Ssorg had found no sign of Aggedor and had returned to Izlyr with only Jo’s cloak in his great hands. It had been torn to shreds as though by a wild animal.

Without further discussion, Jo had been taken back to the Martian quarters for interrogation. Strangely enough, she felt less afraid than angry. To her, it was obvious that Izlyr already thought her guilty of some terrible crime.

‘I tell you I saw the monster—he was there,’ she insisted.

‘You heard him, too, and you can see what he did to my cloak!’

‘Ssorg, what else did you find?’ demanded the warlord.

‘Nothing, Lord Izlyr.’

‘I’m not making it up,’ cried Jo. ‘Those cries—my cloak—

why won’t you believe the evidence?’

‘True, we heard sounds,’ admitted Izlyr with chilling preciseness, ‘and we discovered your torn cloak. But only you have seen this monster—not us. It could be a clever trick!’
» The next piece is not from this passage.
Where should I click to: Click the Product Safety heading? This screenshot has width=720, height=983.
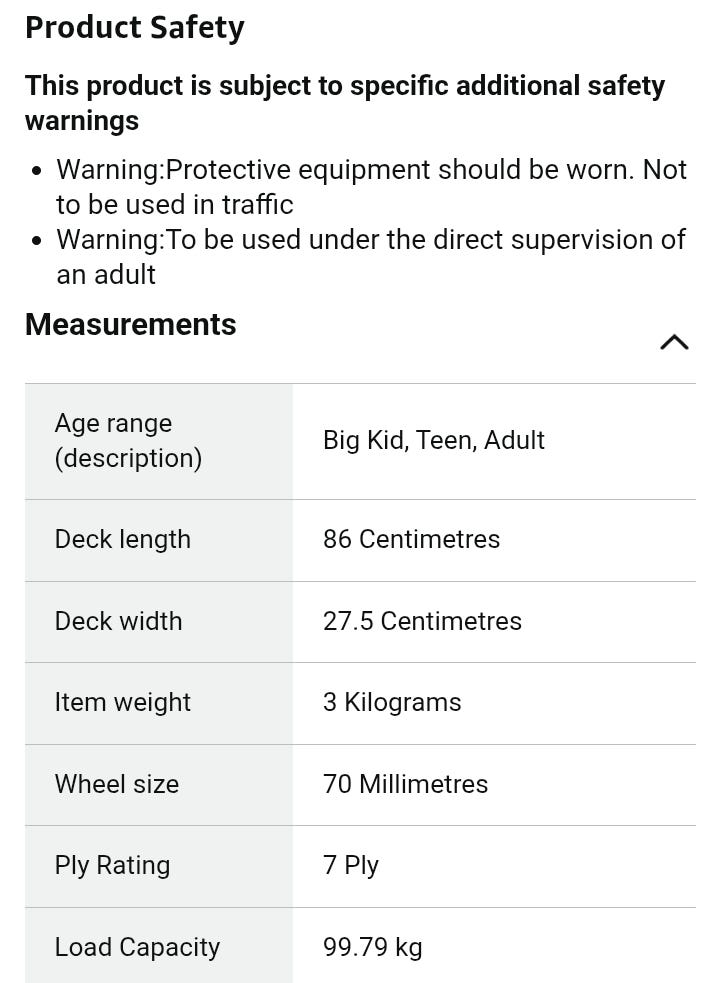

‘It isn’t!’ exclaimed Jo furiously. ‘I’m telling you the truth!’

‘Yet you also entered our room, secretly. It was you that Ssorg found holding the servo-unit belonging to Arcturus. And you did not wait to be questioned as an innocent person would.

You escaped!’ accused Izlyr.

‘I found Arcturus’ thingamajig-in your room! It was you that must’ve taken it! And I escaped so that I could tell the Doctor and King Peladon!’ Izlyr didn’t answer immediately. He studied Jo’s face and paced before her, thinking. Eventually, he spoke.

‘So, you believe that we tried to kill Arcturus.’

‘If not, what was that servo-unit doing locked away in your room?’ retorted Jo.

‘Placed there by you, Princess, to cause trouble,’ hissed the Martian.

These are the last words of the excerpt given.